A ECONOMIA LIGADA À CIÊNCIA

“Dada a maneira como se organizou a informação portuguesa, encontramos constantemente em Garcia de Orta o contraponto científico de Duarte Barbosa: o médico retoma os materiais do marinheiro, e é por isso forçado a confirmar as informações recolhidas por Barbosa”. A bananeira continua a ser designada no vulgo como figueira-da-Índia, mas Orta já fala de banana e indica-lhe finalidades culinárias e terapêuticas.
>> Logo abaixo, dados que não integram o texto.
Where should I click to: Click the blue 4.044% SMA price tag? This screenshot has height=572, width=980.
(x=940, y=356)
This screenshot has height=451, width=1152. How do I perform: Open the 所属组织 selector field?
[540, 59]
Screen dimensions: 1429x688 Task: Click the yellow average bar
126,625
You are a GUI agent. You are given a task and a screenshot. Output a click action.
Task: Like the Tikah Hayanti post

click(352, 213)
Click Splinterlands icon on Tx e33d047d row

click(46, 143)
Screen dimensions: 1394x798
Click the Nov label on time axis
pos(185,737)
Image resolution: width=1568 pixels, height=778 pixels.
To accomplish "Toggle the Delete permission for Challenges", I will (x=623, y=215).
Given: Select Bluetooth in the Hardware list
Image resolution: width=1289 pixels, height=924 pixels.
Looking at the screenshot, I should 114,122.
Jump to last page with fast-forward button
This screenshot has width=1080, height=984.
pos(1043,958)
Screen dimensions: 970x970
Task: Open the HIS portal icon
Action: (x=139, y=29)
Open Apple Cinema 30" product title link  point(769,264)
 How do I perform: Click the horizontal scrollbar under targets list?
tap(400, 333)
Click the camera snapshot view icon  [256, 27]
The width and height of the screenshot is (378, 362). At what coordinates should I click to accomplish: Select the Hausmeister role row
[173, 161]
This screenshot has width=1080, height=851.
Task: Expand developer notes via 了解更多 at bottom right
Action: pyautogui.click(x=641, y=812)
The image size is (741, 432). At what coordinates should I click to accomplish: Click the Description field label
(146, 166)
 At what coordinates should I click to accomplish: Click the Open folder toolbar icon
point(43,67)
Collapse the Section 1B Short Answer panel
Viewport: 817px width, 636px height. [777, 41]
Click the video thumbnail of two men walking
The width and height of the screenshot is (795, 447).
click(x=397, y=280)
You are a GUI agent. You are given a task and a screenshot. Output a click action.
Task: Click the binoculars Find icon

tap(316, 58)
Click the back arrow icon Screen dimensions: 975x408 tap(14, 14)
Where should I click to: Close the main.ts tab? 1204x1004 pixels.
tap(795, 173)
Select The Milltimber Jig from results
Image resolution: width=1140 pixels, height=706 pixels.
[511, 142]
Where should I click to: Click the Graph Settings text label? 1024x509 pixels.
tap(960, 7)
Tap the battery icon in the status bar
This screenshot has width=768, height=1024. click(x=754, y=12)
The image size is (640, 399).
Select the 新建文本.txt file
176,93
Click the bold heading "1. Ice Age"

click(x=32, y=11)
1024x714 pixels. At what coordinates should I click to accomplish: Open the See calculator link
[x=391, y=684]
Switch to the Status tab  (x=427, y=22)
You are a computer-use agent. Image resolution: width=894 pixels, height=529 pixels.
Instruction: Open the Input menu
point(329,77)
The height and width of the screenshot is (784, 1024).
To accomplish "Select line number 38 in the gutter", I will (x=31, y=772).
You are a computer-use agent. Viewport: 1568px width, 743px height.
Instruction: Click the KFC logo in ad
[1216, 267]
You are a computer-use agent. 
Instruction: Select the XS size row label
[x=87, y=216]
Sobre o sagu, há resistências europeias, a ponto do Padre Francisco Vieira, preso em Ternate, recusar durante trinta dias o sagu que lhe apresentam por ser comida de negro, preferindo pão e vinho. São ainda referidas as mangas (que Orta cultivava), os duriões, as líxias, as jacas e as carambolas… Sobre o chá (tendo os portugueses adotado a pronúncia de Cantão, enquanto outros europeus deram preferência ao vocábulo malaio t’e) fica um mistério, pois não encontramos descrição da planta, mas sim da bebida. Só Wenceslau de Morais, já próximo de nós, se ocupará em pormenor da planta e do ritual. E resta a América, que surpreendeu Colombo por este desconhecer tudo o que encontrava. Não podia antecipar a riqueza que o novo continente albergava. Álvares Cabral e os seus apenas identificam as palmeiras. Pero Magalhães Gândavo diz-nos: “O que lá se come em lugar de pão é farinha de pau. Esta se faz da raiz d’uma planta que se chama mandioca, a qual é como inhame…”. A mandioca, a banana-pão, a batata doce, o amendoim, o caju, grande variedade de feijões, o milho, e uma grande riqueza de frutos, como o ananás. É um mundo inesgotável. A melhor planta que corresponde ao chá do Oriente, é, na América do Sul, o tabaco. E foi de Lisboa que o embaixador Jean Nicot levou a planta do tabaco para Paris, celebrizando-a… É notável como plantas vindas de outros lugares se tornam mais férteis em novas situações… Inesgotável viagem, quando o diálogo entre a cultura e a natureza se torna tão fecundo.